**INSTRUCTIONS FOR THE TASK:** Across all the entries, tally the lines holding the word "computer", and give the number by itself.

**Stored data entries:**
= = = = = = =

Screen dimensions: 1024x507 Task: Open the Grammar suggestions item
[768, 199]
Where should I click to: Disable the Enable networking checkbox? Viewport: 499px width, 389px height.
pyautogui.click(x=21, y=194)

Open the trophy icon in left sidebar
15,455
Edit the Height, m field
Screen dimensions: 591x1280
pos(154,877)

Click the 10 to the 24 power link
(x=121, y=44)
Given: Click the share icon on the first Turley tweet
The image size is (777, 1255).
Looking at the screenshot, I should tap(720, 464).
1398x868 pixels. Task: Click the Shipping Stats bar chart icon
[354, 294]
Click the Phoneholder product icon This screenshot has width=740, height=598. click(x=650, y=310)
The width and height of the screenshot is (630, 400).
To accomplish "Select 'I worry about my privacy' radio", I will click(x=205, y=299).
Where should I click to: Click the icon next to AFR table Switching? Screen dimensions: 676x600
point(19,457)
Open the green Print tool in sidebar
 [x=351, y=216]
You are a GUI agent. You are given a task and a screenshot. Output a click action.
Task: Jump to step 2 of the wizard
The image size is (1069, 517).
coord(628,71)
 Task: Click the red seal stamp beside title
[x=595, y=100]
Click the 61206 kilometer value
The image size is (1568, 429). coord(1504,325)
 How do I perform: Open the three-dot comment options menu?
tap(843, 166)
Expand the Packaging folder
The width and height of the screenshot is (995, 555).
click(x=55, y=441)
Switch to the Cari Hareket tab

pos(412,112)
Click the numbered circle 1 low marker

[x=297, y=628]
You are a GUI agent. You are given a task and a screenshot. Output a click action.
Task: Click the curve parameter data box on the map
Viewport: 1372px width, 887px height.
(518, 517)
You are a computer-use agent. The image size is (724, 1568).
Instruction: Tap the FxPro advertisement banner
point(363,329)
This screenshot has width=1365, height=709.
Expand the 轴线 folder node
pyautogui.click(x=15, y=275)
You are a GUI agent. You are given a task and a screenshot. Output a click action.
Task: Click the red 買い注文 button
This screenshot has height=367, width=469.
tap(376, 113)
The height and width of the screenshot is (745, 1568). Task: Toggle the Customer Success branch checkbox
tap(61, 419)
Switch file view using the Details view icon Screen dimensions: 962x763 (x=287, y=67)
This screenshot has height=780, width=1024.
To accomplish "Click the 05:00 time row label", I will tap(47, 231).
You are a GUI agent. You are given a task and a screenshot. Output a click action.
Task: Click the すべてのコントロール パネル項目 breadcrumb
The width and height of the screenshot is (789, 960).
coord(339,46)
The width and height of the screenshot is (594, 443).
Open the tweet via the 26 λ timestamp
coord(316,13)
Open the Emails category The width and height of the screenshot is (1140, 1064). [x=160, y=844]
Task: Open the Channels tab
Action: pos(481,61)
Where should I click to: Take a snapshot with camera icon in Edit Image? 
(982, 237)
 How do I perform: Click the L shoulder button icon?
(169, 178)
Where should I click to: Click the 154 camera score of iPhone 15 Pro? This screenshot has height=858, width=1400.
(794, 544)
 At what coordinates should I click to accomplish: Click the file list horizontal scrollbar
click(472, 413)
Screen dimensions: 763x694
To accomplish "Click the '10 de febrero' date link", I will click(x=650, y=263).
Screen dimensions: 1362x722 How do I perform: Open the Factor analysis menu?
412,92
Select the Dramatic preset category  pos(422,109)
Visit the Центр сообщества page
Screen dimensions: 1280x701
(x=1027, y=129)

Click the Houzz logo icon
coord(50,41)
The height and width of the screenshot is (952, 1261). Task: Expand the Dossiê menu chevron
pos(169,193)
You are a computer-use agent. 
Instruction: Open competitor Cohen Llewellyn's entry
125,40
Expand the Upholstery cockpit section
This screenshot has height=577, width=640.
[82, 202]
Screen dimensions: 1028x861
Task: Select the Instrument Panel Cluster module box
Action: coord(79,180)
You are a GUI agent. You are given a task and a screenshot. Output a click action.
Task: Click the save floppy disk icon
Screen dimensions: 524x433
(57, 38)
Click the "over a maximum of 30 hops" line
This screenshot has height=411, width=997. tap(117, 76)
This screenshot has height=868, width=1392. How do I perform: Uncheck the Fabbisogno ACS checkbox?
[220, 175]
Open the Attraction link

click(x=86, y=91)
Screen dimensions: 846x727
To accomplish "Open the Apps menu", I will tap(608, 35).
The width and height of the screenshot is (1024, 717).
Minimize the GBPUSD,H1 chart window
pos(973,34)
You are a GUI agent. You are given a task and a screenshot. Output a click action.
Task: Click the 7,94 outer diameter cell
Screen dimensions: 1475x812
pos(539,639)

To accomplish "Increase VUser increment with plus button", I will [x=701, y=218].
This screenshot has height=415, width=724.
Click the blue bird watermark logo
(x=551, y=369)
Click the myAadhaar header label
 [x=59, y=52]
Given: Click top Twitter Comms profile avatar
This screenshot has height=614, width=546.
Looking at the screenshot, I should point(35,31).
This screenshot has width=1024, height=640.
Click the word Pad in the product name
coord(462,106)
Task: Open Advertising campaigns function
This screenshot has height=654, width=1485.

= = = = = = =

**WRITTEN SOLUTION:** 2